_Written request_
Please pull out each line of the items below that contains the word "screenshot". Case matters, so a line counts only if the capitalization matches.

+ + + +

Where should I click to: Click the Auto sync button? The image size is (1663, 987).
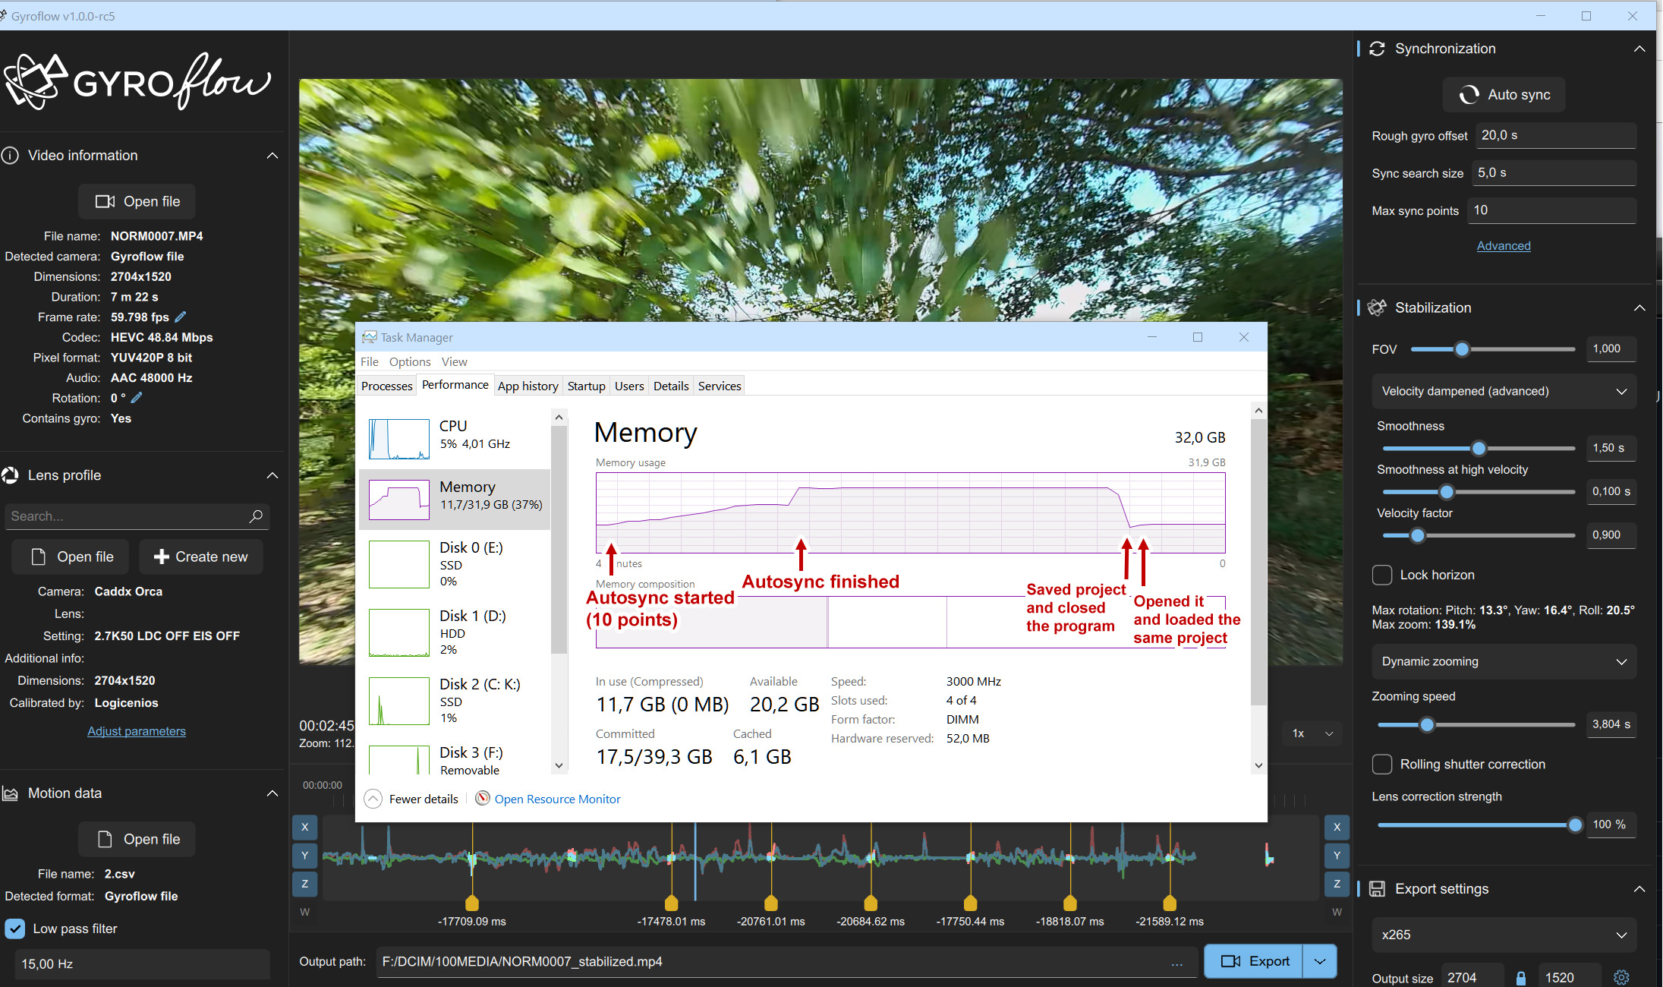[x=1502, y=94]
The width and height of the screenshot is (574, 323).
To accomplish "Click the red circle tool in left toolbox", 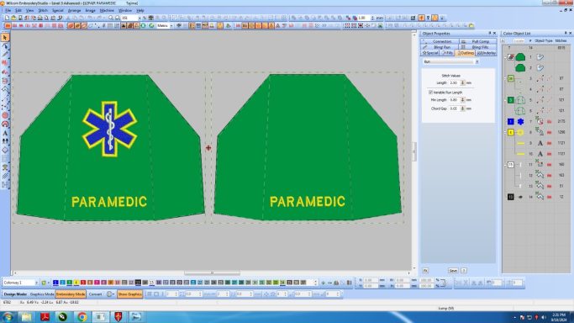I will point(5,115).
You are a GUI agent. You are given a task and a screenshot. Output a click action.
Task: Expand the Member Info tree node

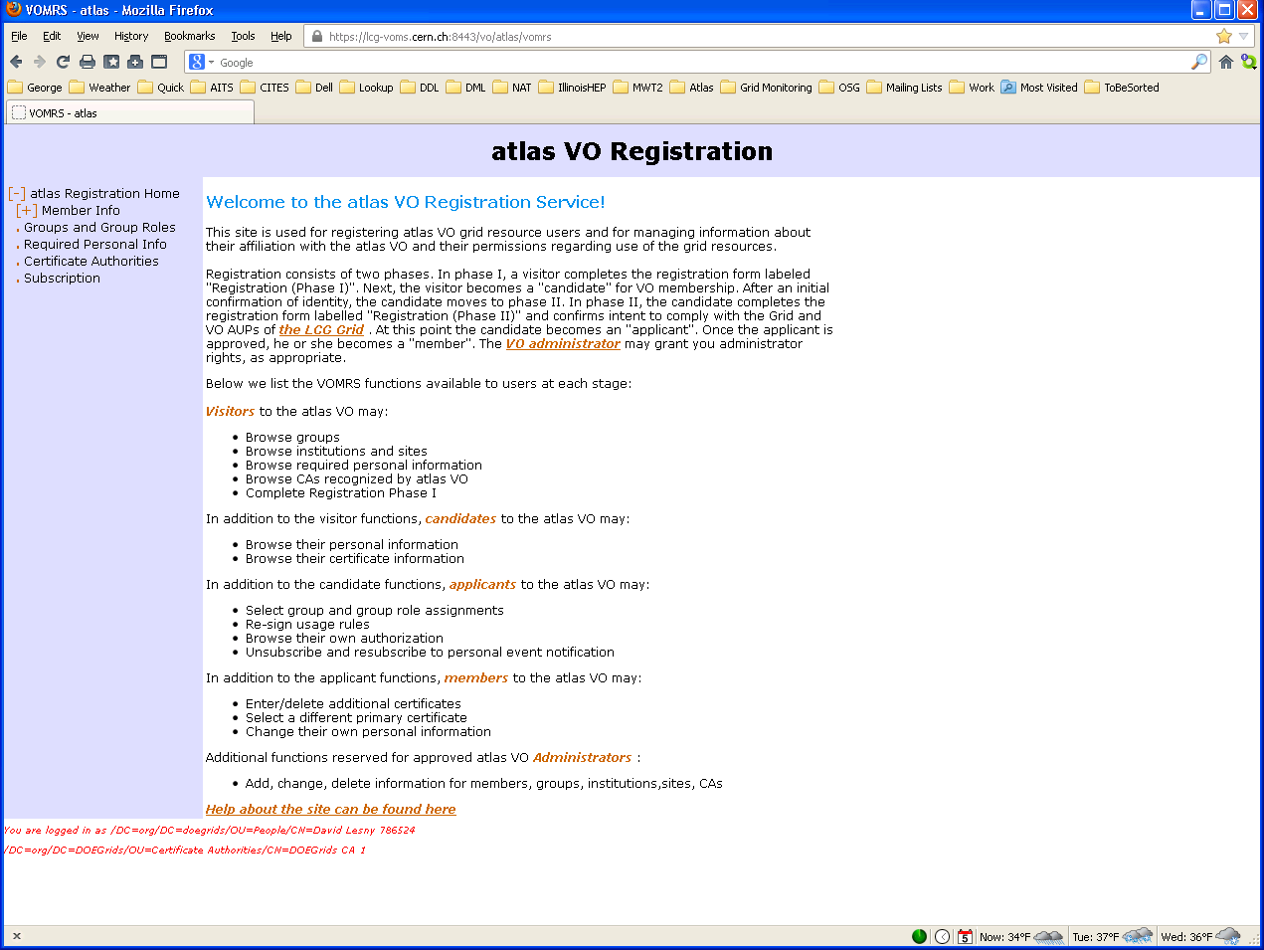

+ + + +

_Answer for this exercise_
The width and height of the screenshot is (574, 323).
You are a GUI agent. You are given a task and a screenshot. Output a click action.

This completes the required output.